*Task brief*
Pictures are to be omitted, and every entry below is to be restated exactly.

[Pixel coordinate grounding data]
+===+

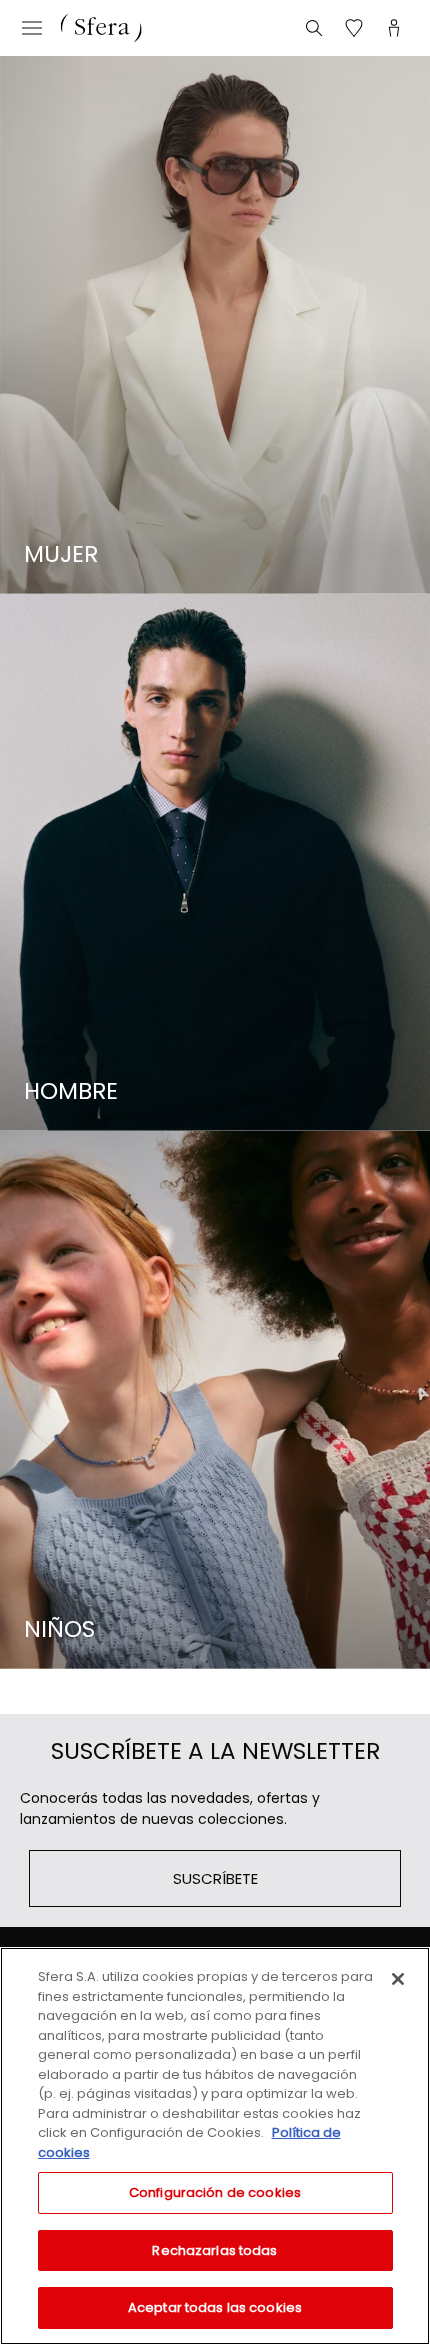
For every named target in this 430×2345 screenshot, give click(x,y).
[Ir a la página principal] (101, 28)
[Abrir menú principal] (32, 28)
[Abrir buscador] (314, 28)
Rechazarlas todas (214, 2250)
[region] (215, 2146)
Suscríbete (215, 1878)
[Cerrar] (398, 1979)
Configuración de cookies (215, 2192)
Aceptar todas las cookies (215, 2307)
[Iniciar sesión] (394, 28)
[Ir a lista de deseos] (354, 28)
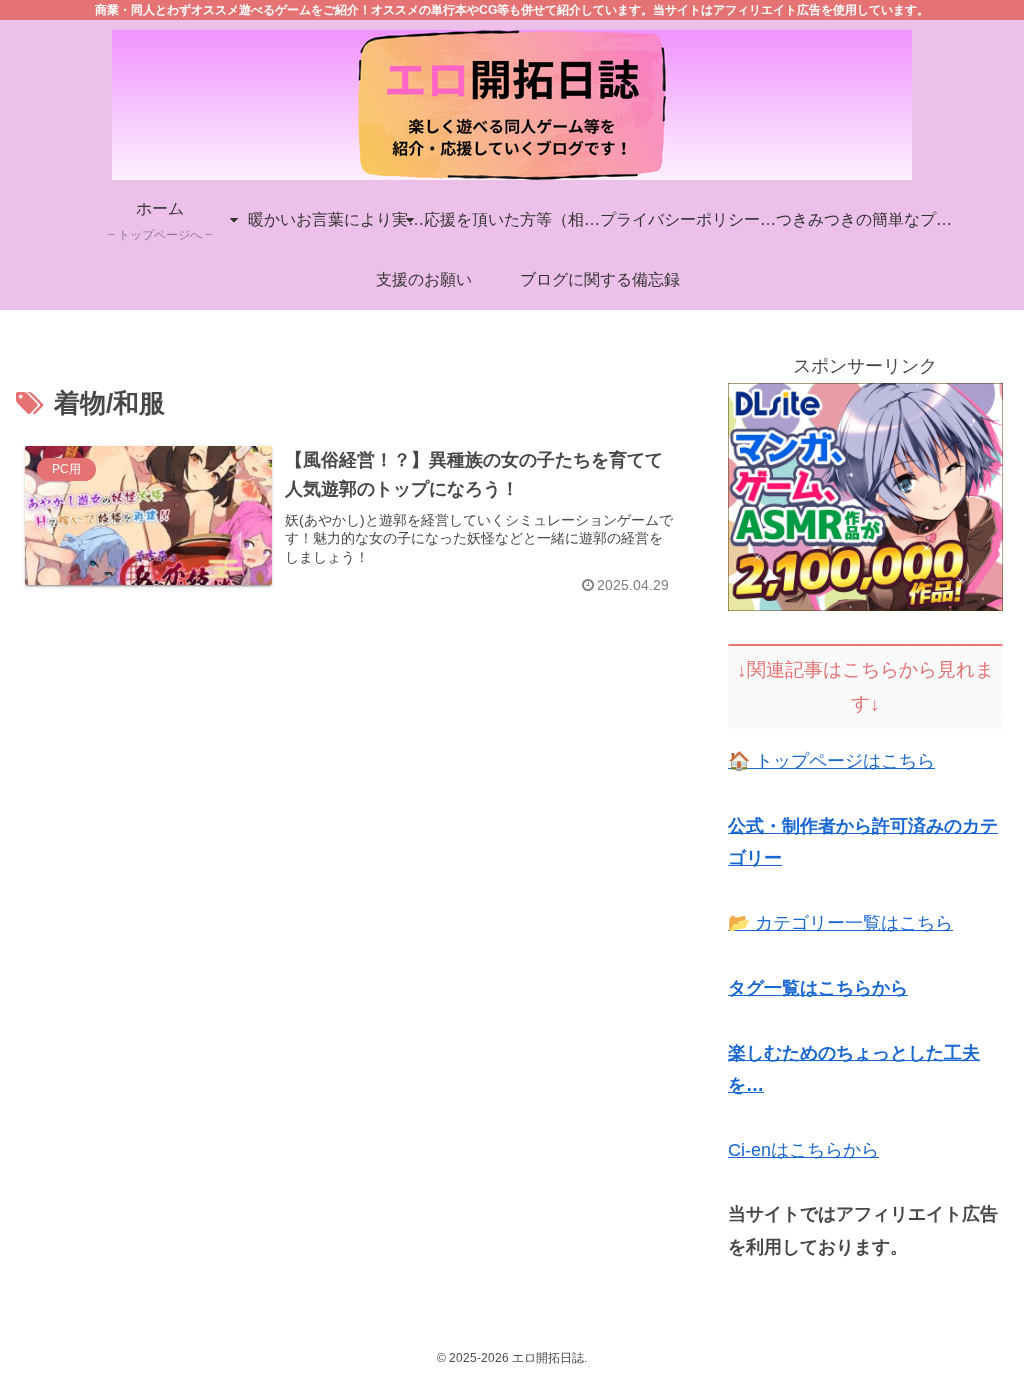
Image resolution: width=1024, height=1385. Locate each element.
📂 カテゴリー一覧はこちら (840, 923)
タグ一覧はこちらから (818, 988)
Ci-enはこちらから (803, 1150)
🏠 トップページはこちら (831, 761)
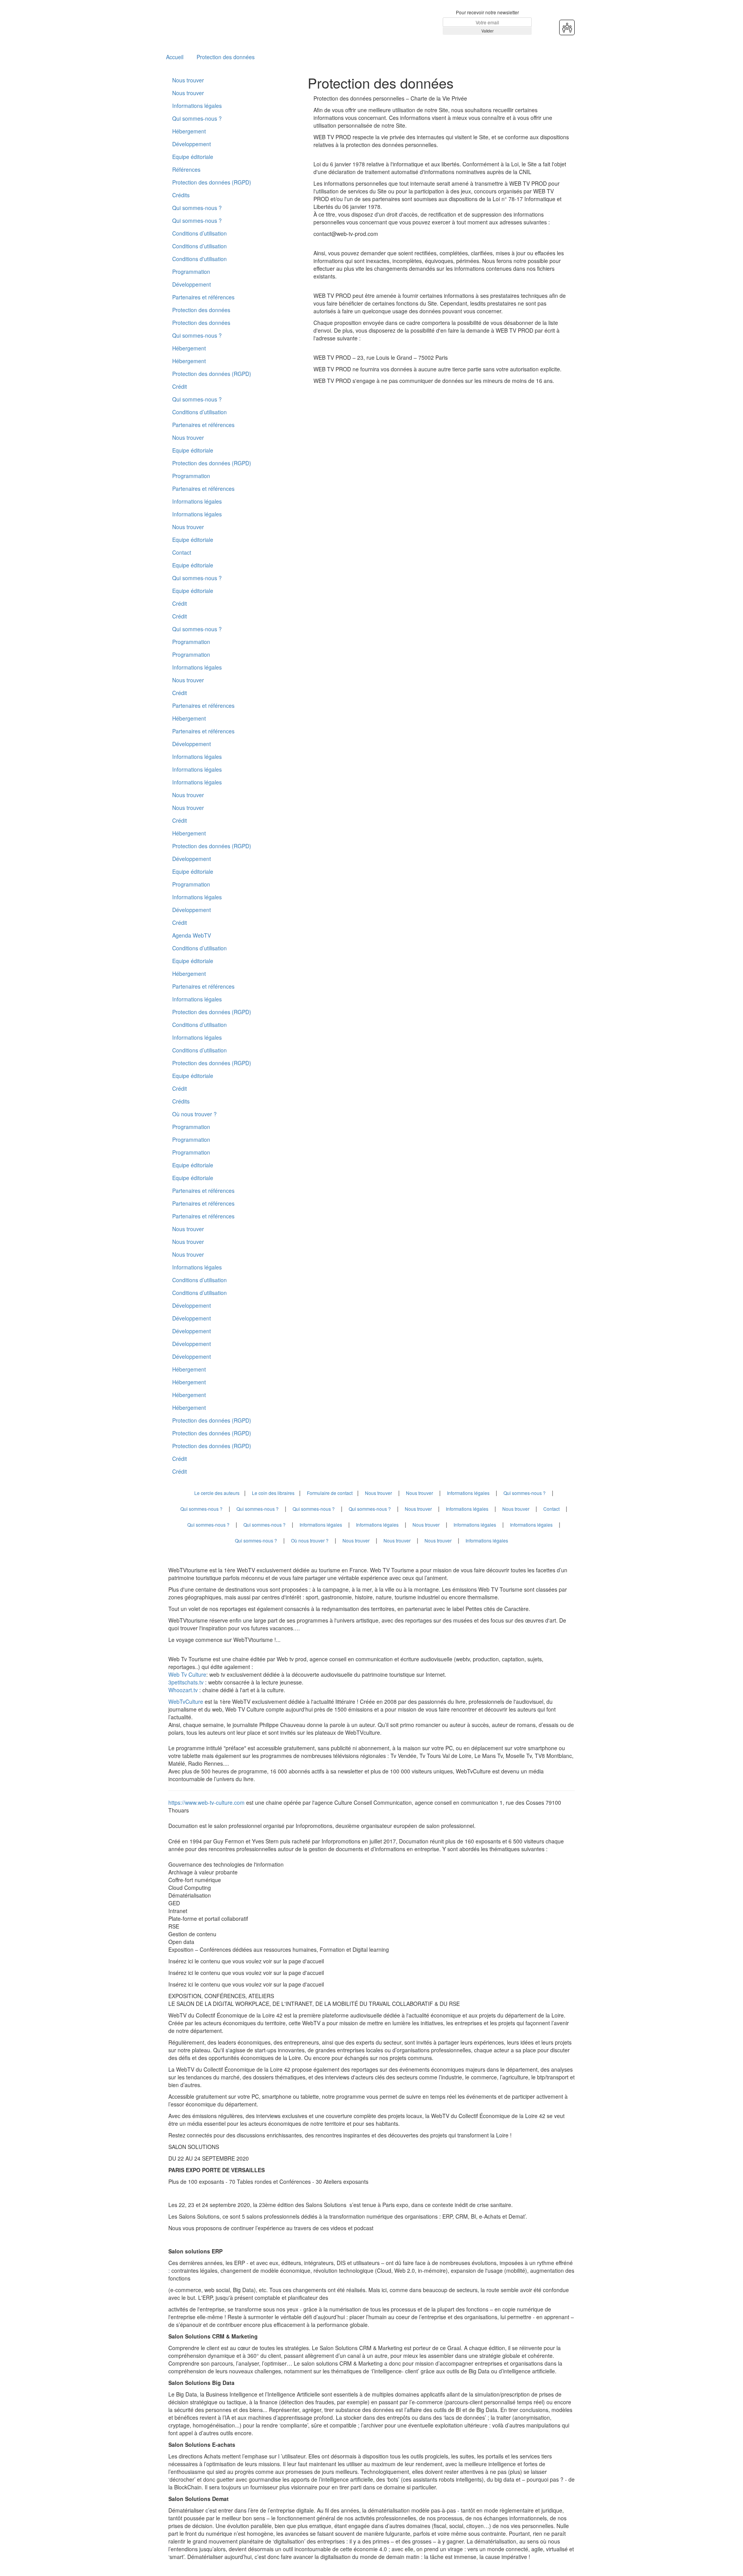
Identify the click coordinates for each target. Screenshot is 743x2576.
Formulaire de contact (330, 1493)
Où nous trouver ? (194, 1114)
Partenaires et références (203, 297)
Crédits (181, 195)
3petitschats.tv (186, 1682)
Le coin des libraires (273, 1493)
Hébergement (189, 131)
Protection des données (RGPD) (211, 182)
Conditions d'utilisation (199, 259)
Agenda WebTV (191, 935)
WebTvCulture (185, 1701)
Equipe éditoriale (192, 157)
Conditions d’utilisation (199, 233)
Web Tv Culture (187, 1674)
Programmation (191, 271)
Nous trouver (188, 80)
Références (186, 169)
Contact (181, 552)
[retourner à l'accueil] (214, 22)
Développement (191, 144)
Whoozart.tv (183, 1690)
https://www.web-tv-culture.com (207, 1802)
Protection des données (226, 57)
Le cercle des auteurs (217, 1493)
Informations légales (197, 105)
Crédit (179, 386)
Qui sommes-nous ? (197, 118)
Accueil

+===+

*Solution to this problem*
For every named target in this 430×2345 screenshot, give click(x,y).
[Ir a la página principal] (101, 28)
[Abrir menú principal] (32, 28)
[Abrir buscador] (314, 28)
Rechazarlas todas (214, 2250)
[region] (215, 2146)
Suscríbete (215, 1878)
[Cerrar] (398, 1979)
Configuración de cookies (215, 2192)
Aceptar todas las cookies (215, 2307)
[Iniciar sesión] (394, 28)
[Ir a lista de deseos] (354, 28)
Image resolution: width=1024, height=1385. Locate each element.
📂 カテゴリー一覧はこちら (840, 923)
タグ一覧はこちらから (818, 988)
Ci-enはこちらから (803, 1150)
🏠 トップページはこちら (831, 761)
Identify the click coordinates for each target. Screenshot is 743x2576.
Formulaire de contact (330, 1493)
Où nous trouver ? (194, 1114)
Partenaires et références (203, 297)
Crédits (181, 195)
3petitschats.tv (186, 1682)
Le coin des libraires (273, 1493)
Hébergement (189, 131)
Protection des données (RGPD) (211, 182)
Conditions d'utilisation (199, 259)
Agenda WebTV (191, 935)
WebTvCulture (185, 1701)
Equipe éditoriale (192, 157)
Conditions d’utilisation (199, 233)
Web Tv Culture (187, 1674)
Programmation (191, 271)
Nous trouver (188, 80)
Références (186, 169)
Contact (181, 552)
[retourner à l'accueil] (214, 22)
Développement (191, 144)
Whoozart.tv (183, 1690)
https://www.web-tv-culture.com (207, 1802)
Protection des données (226, 57)
Le cercle des auteurs (217, 1493)
Informations légales (197, 105)
Crédit (179, 386)
Qui sommes-nous ? (197, 118)
Accueil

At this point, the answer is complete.